→ What needs to be done
Check every line of the entries for the string "object" and return the ones that contain it.

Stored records

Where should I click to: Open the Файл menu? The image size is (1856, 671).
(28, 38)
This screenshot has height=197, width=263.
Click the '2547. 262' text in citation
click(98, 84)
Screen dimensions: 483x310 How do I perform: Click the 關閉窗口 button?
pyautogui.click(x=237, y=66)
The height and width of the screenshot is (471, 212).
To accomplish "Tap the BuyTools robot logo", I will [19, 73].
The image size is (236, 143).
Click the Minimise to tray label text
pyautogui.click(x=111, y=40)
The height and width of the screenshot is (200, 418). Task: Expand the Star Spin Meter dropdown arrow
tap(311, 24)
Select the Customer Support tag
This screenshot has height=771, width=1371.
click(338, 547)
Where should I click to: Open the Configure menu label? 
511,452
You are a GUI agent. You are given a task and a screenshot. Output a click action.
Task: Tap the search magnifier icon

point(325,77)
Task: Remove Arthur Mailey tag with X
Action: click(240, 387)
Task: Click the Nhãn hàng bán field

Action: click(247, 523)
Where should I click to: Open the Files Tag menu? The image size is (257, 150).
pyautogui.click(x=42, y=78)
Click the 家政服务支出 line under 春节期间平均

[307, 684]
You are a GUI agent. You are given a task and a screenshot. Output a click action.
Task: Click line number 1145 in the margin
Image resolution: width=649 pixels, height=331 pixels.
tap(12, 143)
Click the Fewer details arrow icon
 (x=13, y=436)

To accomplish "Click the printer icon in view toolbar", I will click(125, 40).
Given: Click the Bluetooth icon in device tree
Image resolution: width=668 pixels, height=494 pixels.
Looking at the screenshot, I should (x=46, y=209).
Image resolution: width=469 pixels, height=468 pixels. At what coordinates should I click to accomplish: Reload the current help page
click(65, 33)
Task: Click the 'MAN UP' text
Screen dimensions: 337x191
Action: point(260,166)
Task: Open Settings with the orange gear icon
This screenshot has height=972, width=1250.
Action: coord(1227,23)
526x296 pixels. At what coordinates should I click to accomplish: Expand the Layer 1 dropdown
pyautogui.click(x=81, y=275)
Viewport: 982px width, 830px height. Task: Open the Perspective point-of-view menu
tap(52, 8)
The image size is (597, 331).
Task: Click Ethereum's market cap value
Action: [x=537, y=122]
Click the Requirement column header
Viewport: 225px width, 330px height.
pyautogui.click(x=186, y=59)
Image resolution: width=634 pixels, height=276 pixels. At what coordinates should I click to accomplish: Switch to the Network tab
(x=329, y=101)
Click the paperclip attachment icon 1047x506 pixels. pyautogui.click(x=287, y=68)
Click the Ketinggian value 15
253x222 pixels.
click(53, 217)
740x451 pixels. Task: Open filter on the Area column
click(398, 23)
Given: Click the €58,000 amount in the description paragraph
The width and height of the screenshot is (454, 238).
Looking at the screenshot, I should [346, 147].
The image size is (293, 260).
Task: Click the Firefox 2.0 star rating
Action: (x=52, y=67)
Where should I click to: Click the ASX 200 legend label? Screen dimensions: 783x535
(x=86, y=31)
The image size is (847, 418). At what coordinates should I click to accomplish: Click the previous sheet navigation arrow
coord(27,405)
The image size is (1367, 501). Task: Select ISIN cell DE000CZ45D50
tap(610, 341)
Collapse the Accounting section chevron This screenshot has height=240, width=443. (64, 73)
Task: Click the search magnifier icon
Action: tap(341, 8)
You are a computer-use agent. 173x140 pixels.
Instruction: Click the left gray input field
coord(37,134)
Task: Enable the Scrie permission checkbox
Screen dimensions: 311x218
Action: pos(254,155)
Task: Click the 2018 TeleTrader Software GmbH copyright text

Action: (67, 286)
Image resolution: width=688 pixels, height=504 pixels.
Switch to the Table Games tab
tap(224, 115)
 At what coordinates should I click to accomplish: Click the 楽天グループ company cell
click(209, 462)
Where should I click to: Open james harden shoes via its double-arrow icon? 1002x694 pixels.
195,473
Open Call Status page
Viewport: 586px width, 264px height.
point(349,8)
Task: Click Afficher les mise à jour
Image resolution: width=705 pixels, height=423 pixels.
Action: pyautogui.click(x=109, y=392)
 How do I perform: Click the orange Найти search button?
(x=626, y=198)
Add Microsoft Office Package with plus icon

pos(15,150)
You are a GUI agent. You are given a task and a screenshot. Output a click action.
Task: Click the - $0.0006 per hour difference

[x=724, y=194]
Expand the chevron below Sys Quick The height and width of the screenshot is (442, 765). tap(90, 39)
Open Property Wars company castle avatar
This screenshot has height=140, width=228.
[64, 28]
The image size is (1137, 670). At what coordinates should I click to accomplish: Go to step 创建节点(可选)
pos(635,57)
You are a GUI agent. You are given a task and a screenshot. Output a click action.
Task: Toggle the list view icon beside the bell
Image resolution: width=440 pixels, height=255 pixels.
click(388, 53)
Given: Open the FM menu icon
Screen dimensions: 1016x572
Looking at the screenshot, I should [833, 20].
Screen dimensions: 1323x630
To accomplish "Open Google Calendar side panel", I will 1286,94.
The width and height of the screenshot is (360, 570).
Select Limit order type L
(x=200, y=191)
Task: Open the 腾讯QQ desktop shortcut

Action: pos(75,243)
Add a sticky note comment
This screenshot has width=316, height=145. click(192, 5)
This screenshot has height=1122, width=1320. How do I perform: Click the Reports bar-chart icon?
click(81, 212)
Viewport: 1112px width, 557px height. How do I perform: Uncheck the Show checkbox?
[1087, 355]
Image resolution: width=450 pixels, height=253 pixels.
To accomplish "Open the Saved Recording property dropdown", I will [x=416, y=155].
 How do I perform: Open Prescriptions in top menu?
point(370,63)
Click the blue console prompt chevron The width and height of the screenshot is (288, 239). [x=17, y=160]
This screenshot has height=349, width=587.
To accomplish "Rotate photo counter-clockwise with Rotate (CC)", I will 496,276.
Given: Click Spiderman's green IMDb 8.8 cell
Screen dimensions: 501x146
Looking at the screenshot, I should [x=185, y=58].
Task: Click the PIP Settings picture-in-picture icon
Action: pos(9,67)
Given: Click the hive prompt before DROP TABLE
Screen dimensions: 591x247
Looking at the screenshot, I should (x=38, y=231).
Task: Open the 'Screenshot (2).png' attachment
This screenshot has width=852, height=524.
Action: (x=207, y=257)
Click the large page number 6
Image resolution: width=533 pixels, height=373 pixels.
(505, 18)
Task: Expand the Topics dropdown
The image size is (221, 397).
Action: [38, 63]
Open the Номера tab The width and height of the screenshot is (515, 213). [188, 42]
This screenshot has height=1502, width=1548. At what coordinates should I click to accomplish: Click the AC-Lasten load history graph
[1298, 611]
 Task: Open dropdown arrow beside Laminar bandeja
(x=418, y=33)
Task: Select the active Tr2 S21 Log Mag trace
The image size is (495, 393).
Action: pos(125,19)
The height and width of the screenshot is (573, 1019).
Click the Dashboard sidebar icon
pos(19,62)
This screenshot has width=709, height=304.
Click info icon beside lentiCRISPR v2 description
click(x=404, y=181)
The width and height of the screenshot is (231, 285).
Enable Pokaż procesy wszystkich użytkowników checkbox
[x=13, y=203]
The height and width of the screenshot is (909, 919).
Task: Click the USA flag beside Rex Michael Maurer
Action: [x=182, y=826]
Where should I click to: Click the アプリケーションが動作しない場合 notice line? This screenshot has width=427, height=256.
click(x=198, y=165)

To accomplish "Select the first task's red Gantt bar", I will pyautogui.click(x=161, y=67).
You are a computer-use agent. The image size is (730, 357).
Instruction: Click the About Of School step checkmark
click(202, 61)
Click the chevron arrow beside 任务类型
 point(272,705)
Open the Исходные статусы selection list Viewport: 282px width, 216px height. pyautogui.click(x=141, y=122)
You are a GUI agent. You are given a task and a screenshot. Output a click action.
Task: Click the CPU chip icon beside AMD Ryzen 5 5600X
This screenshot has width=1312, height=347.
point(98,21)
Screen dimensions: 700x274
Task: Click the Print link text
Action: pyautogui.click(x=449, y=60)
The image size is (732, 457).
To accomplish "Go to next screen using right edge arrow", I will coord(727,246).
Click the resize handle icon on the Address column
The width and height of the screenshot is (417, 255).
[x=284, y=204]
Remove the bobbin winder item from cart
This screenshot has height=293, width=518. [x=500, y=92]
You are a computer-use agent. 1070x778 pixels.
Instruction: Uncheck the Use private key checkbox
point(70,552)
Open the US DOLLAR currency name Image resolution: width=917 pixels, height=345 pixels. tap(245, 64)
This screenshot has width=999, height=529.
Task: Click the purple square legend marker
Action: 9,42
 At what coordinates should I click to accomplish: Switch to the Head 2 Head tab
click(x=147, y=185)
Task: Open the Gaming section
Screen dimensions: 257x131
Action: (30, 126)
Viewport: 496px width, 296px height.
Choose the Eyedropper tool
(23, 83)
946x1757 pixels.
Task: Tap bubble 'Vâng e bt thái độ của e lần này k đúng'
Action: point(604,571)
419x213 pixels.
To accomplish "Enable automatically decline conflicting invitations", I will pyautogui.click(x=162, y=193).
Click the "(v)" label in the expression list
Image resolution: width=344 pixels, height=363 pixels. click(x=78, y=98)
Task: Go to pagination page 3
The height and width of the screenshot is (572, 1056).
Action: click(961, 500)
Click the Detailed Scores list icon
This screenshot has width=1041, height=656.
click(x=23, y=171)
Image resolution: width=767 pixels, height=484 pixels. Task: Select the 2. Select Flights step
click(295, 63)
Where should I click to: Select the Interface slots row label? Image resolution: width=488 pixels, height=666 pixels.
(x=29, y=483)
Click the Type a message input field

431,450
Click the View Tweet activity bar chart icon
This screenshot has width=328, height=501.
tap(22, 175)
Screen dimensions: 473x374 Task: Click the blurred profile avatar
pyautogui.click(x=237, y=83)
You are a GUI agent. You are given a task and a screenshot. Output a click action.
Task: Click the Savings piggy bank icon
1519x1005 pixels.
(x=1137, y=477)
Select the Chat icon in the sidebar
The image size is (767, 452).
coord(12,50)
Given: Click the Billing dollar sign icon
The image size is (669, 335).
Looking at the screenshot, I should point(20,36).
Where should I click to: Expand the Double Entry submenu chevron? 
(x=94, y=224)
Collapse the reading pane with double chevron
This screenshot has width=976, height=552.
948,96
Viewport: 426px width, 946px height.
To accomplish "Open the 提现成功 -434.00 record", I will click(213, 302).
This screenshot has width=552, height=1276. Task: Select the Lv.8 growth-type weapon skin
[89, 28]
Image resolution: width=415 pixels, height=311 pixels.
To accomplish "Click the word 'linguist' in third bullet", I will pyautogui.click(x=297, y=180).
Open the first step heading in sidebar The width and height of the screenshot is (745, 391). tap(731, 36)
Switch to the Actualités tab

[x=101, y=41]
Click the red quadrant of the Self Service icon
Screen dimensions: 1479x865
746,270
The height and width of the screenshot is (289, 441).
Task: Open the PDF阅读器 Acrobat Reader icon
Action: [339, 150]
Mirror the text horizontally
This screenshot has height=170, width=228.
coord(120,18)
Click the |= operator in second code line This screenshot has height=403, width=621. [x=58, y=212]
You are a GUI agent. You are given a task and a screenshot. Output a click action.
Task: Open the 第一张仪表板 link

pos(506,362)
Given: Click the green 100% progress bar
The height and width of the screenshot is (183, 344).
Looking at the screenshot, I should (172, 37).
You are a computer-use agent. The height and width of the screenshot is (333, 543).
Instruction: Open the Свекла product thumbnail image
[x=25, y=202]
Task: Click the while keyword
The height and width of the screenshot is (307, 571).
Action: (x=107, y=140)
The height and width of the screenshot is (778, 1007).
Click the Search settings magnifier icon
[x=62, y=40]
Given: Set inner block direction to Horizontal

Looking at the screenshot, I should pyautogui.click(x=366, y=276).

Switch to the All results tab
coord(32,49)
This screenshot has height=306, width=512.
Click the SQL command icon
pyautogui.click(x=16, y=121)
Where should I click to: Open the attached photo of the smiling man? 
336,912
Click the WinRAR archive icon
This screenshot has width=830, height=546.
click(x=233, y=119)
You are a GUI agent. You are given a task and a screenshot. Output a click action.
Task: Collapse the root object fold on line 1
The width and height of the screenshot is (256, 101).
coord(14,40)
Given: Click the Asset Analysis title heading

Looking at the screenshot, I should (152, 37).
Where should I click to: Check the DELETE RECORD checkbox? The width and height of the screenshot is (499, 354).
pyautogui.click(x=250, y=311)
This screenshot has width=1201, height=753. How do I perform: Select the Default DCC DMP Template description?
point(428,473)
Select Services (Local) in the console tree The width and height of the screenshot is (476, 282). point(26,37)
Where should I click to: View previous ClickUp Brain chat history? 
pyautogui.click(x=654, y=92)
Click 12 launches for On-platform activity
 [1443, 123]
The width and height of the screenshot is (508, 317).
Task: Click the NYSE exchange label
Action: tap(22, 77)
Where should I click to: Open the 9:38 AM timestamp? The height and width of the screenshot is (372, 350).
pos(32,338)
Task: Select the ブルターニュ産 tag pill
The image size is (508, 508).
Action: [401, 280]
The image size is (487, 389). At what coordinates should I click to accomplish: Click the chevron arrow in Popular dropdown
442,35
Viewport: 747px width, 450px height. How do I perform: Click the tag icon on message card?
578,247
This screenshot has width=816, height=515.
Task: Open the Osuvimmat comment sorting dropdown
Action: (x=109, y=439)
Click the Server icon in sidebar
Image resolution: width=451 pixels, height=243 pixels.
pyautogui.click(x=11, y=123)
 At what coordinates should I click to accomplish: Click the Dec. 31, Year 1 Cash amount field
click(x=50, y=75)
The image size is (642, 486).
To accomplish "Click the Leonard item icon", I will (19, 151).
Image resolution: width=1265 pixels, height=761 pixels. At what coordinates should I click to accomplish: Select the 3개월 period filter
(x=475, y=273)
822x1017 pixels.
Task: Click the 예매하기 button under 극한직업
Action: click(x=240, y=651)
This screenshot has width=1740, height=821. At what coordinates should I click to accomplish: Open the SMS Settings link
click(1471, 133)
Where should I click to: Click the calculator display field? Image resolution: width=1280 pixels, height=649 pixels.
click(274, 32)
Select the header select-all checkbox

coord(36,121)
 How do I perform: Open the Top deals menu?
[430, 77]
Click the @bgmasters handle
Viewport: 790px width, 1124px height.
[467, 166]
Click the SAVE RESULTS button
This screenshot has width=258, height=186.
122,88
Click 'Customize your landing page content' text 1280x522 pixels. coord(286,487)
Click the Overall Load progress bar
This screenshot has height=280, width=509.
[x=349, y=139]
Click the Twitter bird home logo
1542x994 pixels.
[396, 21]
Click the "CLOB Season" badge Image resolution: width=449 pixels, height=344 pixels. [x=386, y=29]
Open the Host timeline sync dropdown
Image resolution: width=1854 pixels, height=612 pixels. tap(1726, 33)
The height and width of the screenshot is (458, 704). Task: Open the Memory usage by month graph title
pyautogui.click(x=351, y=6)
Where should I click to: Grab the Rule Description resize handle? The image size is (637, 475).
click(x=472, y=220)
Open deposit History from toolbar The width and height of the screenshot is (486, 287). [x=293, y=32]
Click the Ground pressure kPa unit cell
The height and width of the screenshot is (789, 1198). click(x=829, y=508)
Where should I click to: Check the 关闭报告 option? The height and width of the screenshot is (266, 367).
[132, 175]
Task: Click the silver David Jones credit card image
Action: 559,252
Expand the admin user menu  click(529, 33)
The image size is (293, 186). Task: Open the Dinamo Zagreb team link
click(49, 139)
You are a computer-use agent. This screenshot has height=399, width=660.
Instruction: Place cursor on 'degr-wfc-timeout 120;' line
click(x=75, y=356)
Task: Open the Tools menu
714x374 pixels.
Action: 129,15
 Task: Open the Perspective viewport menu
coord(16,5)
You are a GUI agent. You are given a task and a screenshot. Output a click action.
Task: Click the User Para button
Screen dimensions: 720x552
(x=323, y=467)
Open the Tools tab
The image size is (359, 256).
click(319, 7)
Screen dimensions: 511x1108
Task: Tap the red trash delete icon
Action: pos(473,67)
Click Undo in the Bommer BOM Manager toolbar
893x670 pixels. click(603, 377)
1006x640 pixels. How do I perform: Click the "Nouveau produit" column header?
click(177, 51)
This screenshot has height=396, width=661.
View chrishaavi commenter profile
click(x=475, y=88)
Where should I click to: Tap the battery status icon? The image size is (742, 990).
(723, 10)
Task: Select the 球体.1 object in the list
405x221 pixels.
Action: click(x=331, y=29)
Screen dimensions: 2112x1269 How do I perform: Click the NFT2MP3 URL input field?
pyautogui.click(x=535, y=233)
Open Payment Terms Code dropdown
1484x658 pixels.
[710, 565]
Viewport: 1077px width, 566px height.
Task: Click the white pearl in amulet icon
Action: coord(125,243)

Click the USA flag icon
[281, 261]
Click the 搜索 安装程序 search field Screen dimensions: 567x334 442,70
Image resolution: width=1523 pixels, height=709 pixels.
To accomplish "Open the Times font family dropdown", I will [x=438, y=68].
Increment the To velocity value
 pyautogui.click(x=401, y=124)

→ Exercise solution
Task: Collapse the root object fold on line 1
Task: Select the 球体.1 object in the list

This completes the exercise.